=== Saved entries ===

+---+

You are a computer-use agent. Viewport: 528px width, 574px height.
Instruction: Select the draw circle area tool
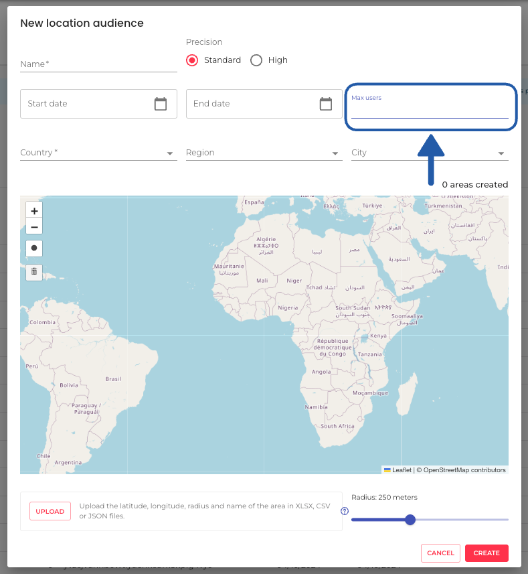34,248
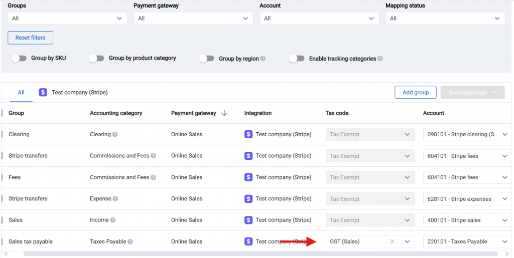
Task: Click help icon next to Income category
Action: [x=113, y=220]
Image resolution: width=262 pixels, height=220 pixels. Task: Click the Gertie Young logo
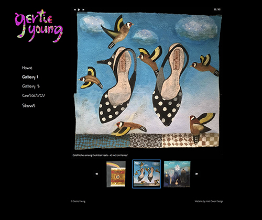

+---+

=== Work instructions ===
When you copy the records above, keep every word exact and leave out the pictures they contain.

=== Solution to this exercise ===
You are a computer-use agent. Viewport: 528px width, 574px height.
Instruction: Select the draw circle area tool
34,248
Task: Click help icon next to Income category
Action: [x=113, y=220]
Image resolution: width=262 pixels, height=220 pixels. Task: Click the Gertie Young logo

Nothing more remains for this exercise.